AUFGABEN →
(a) Beantworte diese Fragen zum Textausschnitt:
(i) Welches Bier gab es beim Grillfest?
(ii) Welche Vögel brachten das Vogelhäuschen zum Absturz?
(iii) Nach wie vielen Metern landete der Kernbeißer im Gras?
(b) Gib von den Zeilen nur den Abschnitt wieder, der mit der Zeile mit „You are a computer-use agent. The image size is (800, 800).“ beginnt und bis einschließlich der Zeile mit „point(92,496)“ reicht. Tausche darin „Instruction“ gegen „Task“ aus und lass alles andere unverändert.

TEXTAUSSCHNITT →
Wäre da nicht gestern gewesen. Gestern hatte ich ein emotional herausfordendes Erlebnis. Wir waren bei Freunden zu einem Grillfest geladen, unserem ersten seit Beginn der Selbstisolation. Wir saßen im Garten und erfreuten uns an hervorragenden Hamburgern, zart und saftig gegrillt, dazu gab es gutes Schremser Bier und Weine nach Belieben, alle Beilagen, die man sich wünschen kann, Salate, ein Dutzend Grillsaucen, es war sozusagen angerichtet, danach erschien auch noch ein glänzender Rhabarberstrudel, samt Erdbeeren mit Schlag. Die Gesellschaft war nicht nur nett, sondern geistreich, man sprach in mehreren Sprachen und unterhielt sich bestens.

Die Stimmung stieg, als die Spatzen, die übermütig im Vogelhäuschen tobten, dieses so lange um- und umdrehten, bis sich eine Schraube löste und das Häuschen krachend zu Boden fiel. Großes Hallo!

Kernbeißer, männlich. Foto © Dellex

Da bemerkten wir einen vis-à-vis auf dem Brunnenrand sitzenden Vogel. Ein Kernbeißer, erklärten uns die Gastgeber. Er litte an einer Kehlkopfentzündung, vermutlich. Man sah links an seinem Hals eine kleine Geschwulst hervortreten. Er sah zu uns herüber und öffnete immer wieder den Schnabel, als wolle er singen. Spatzen setzten sich links und rechts von ihm hin und flogen wieder weg. Der Hund lief im Garten herum, sodass sich keine Katze in die Nähe des Kernbeißers wagte.

Der Kernbeißer versuchte zu fliegen, aber er kam nicht weit. Nach drei Metern landete er im Gras, und wieder blickte er zu uns herüber, öffnete den Schnabel, als wollte er uns dringend etwas sagen, vielleicht hatte er das Geheimnis entdeckt, wie die Welt funktioniert, und wenn wir ihn verstehen könnten, wüssten wir, wie sie zu heilen wäre. Im Augenblick ihres Todes, behauptete ich, sprechen Vögel nämlich solche Sachen, und wer sie verstehen kann, der wird zum Welt-Heiler, vielleicht.

ZEILEN ZUR AUFGABE →
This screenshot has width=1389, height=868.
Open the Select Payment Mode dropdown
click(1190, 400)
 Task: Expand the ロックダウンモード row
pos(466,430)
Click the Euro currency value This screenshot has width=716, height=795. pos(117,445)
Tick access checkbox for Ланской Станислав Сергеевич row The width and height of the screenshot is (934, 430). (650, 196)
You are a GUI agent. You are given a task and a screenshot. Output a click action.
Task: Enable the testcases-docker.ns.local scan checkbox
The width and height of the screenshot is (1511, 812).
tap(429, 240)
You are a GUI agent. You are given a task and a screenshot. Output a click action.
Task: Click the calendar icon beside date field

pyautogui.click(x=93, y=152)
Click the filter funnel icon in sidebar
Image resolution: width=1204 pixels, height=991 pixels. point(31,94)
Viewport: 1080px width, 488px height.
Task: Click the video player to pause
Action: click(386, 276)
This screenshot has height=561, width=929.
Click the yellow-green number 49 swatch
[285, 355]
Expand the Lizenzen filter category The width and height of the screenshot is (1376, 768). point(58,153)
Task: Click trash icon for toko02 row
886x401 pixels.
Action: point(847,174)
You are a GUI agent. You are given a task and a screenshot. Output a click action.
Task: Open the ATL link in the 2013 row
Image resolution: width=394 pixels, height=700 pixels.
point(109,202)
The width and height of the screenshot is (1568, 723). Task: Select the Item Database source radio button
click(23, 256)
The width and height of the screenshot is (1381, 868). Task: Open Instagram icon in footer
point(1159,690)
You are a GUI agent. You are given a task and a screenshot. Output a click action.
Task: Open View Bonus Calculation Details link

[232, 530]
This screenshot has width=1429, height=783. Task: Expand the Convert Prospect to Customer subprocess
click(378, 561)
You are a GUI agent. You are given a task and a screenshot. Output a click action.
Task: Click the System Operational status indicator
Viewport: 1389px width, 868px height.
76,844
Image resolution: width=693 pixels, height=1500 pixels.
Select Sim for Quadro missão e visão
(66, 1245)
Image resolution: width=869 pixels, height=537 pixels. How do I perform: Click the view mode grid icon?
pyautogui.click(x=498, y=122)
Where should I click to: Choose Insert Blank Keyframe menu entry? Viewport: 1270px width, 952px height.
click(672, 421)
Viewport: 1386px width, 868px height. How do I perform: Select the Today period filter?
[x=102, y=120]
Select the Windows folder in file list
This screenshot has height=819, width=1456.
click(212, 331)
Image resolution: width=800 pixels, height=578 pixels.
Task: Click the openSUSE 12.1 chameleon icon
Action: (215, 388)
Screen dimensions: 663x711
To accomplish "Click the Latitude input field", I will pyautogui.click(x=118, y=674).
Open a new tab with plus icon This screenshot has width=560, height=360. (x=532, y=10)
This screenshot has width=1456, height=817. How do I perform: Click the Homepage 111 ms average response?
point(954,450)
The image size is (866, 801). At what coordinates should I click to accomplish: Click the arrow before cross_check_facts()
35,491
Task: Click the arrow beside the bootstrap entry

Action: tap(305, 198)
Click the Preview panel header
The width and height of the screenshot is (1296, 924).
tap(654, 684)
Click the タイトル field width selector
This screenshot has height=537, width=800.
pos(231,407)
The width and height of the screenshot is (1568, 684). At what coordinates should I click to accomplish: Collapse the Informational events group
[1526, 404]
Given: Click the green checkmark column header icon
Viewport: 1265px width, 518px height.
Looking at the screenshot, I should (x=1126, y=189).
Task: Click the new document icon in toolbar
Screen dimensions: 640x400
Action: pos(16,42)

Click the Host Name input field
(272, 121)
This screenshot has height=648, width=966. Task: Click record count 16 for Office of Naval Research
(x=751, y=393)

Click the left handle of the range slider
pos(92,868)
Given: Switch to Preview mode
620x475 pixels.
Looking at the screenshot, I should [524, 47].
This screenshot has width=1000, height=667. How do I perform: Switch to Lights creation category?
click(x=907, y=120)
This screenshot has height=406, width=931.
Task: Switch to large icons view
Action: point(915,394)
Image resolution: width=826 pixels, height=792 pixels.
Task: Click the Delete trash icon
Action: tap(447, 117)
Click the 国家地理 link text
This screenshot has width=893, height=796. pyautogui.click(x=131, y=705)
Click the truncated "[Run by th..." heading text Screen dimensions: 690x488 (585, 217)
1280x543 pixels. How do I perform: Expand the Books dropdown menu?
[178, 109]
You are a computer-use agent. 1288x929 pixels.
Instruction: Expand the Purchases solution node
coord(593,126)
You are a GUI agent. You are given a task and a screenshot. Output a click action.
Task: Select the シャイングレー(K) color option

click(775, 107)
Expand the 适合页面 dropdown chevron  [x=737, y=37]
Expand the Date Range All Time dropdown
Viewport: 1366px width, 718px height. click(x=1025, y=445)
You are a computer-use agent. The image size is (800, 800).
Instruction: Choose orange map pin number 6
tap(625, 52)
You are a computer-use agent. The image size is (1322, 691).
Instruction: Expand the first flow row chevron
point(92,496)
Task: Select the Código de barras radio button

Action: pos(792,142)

ANTWORTEN JE AUFGABE →
(a)
(i) Schremser Bier
(ii) Die Spatzen
(iii) Nach drei Metern

(b)
You are a computer-use agent. The image size is (800, 800).
Task: Choose orange map pin number 6
tap(625, 52)
You are a computer-use agent. The image size is (1322, 691).
Task: Expand the first flow row chevron
point(92,496)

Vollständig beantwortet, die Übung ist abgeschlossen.